→ **Extract provided**:
◆ ◆ ◆

Context Engineering: Single vs. Multi-Agent Systems

There’s a growing discussion in the AI community on how to build reliable and capable agents. A recent blog post from Cognition AI argues that the key lies in “Context Engineering”.

In 2025, the models out there are extremely intelligent. But even the smartest human won’t be able to do their job effectively without the context of what they’re being asked to do. “Prompt engineering” was coined as a term for the effort needing to write your task in the ideal format for a LLM chatbot. “Context engineering” is the next level of this. It is about doing this automatically in a dynamic system. It takes more nuance and is effectively the #1 job of engineers building AI agents.

I like this term better. It captures more accurately the daily effort going into making AI agent systems work, which involves setting up retrieval, memory management, context summarization, context forgetting, and much more.

The author suggests that the current state of agent development is similar to the early days of the web.

In the age of LLMs and building AI Agents, it feels like we’re still playing with raw HTML & CSS and figuring out how to fit these together to make a good experience. No single approach to building agents has become the standard yet, besides some of the absolute basics.

To build more reliable agents, the post proposes two principles for “Context Engineering”:

Principle 1 Share context, and share full agent traces, not just individual messages

Principle 2 Actions carry implicit decisions, and conflicting decisions carry bad results

Following these principles, the simplest and most reliable architecture is a single-threaded linear agent.

Simple & Reliable Agent

For longer tasks, the post suggests a more advanced, albeit harder to implement, architecture involving a “Context Compression LLM” to manage the growing context.

In this world, we introduce a new LLM model whose key purpose is to compress a history of actions & conversation into key details, events, and decisions. This is hard to get right. It takes investment into figuring out what ends up being the key information and creating a system that is good at this.

◆ ◆ ◆

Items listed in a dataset
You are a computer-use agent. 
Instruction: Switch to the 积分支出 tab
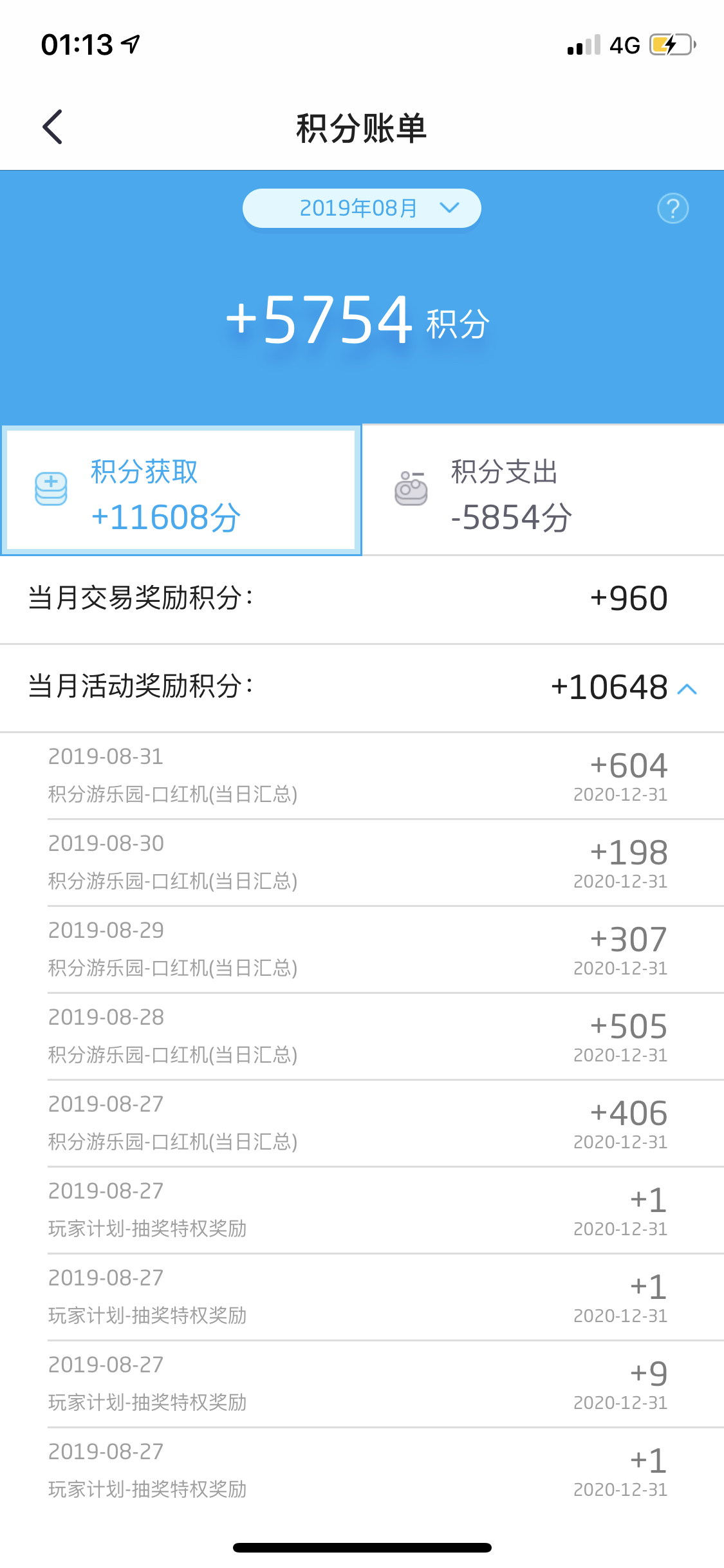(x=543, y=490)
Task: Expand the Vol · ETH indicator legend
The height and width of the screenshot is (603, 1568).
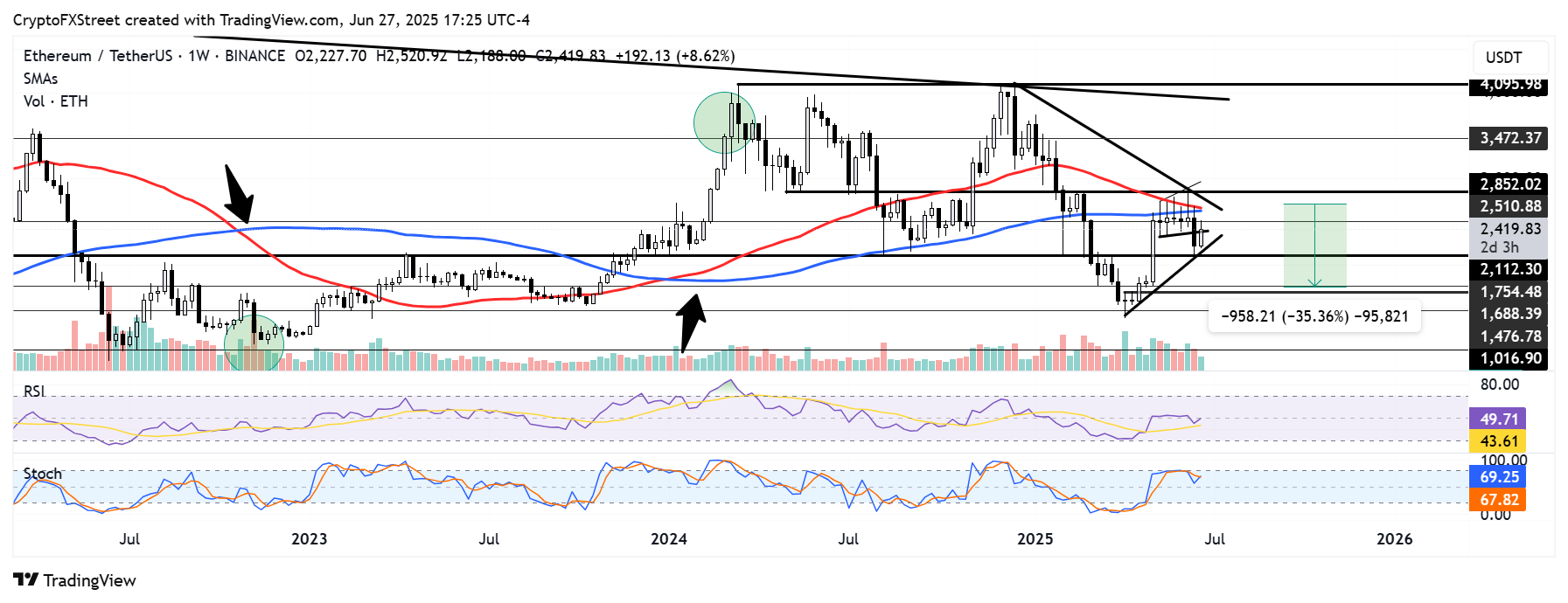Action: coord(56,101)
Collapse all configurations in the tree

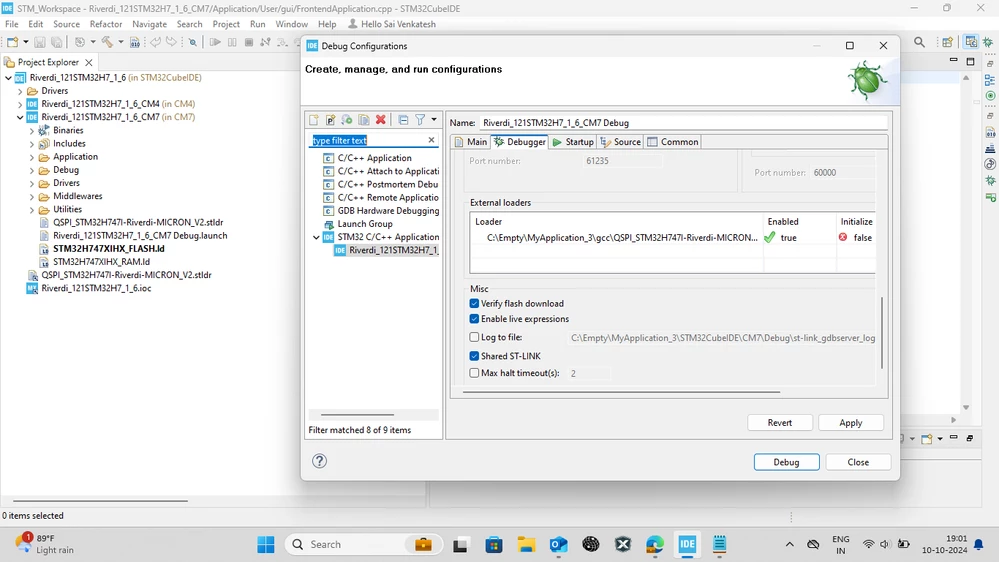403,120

◆ ◆ ◆

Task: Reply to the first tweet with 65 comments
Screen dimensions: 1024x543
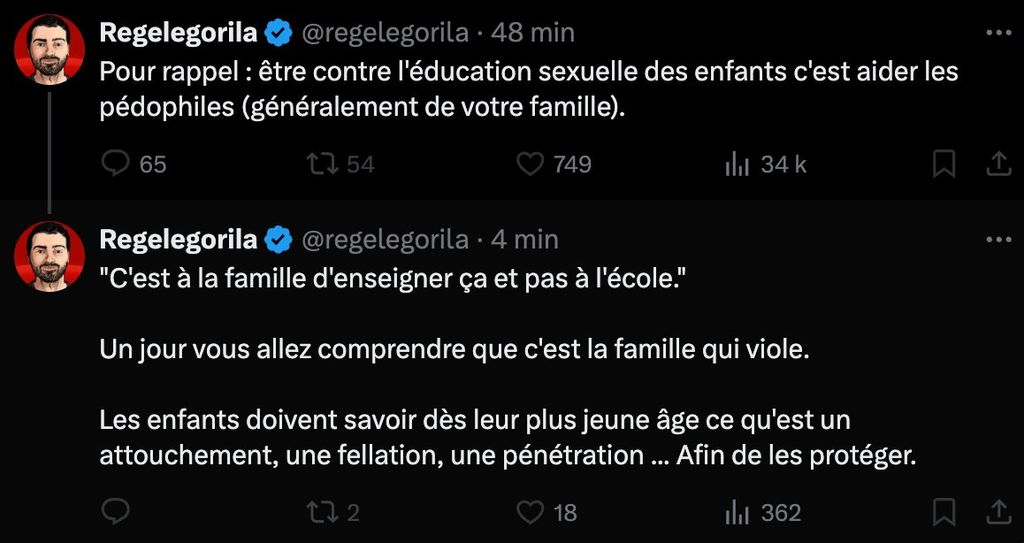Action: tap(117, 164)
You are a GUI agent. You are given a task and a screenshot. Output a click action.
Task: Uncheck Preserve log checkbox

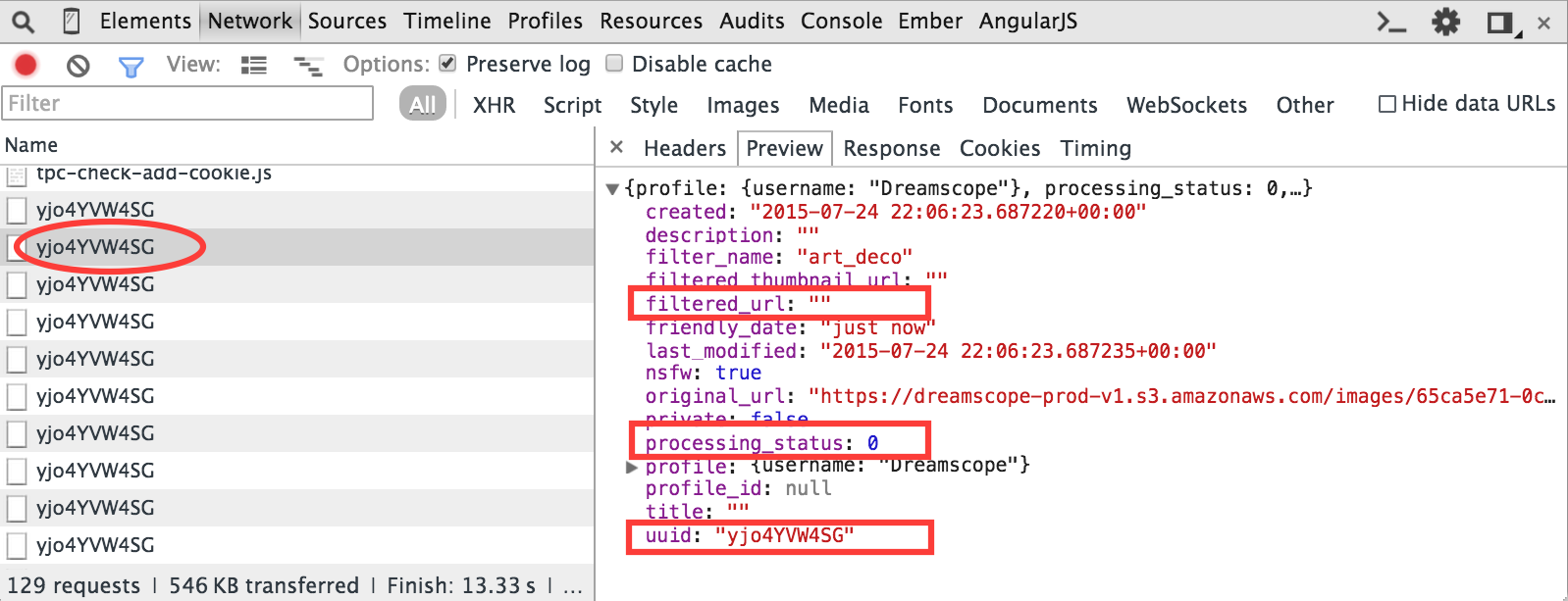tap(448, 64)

◆ ◆ ◆

→ **Explore the material**:
(1) Answer these questions about the post on context engineering:
(a) Whose blog post argues that the key to reliable agents lies in "Context Engineering"?
(b) What does the post call the simplest and most reliable architecture?
(c) What is the key purpose of the new LLM introduced for longer tasks?
(2) How would the post on context engineering go on? Extend it from its last sentence.
These rows have nothing to do with the post on context engineering.

→ **Results of the tasks**:
(1)
(a) Cognition AI's.
(b) A single-threaded linear agent.
(c) To compress a history of actions and conversation into key details, events, and decisions.

(2)
Reliable on longer tasks

This leads to a skeptical view on multi-agent systems, which are seen as inherently fragile.

While I’m optimistic about the long-term possibilities of agents collaborating with one another, it is evident that in 2025, running multiple agents in collaboration only results in fragile systems. The decision-making ends up being too dispersed and context isn’t able to be shared thoroughly enough between the agents

The article provides some real-world examples of these principles:

Claude Code Subagents As of June 2025, Claude Code is an example of an agent that spawns subtasks. However, it never does work in parallel with the subtask agent, and the subtask agent is usually only tasked with answering a question, not writing any code. Why? The subtask agent lacks context from the main agent that would otherwise be needed to do anything beyond answering a well-defined question. And if they were to run multiple parallel subagents, they might give conflicting responses, resulting in the reliability issues we saw with our earlier examples of agents. The benefit of having a subagent in this case is that all the subagent’s investigative work does not need to remain in the history of the main agent, allowing for longer traces before running out of context. The designers of Claude Code took a purposefully simple approach.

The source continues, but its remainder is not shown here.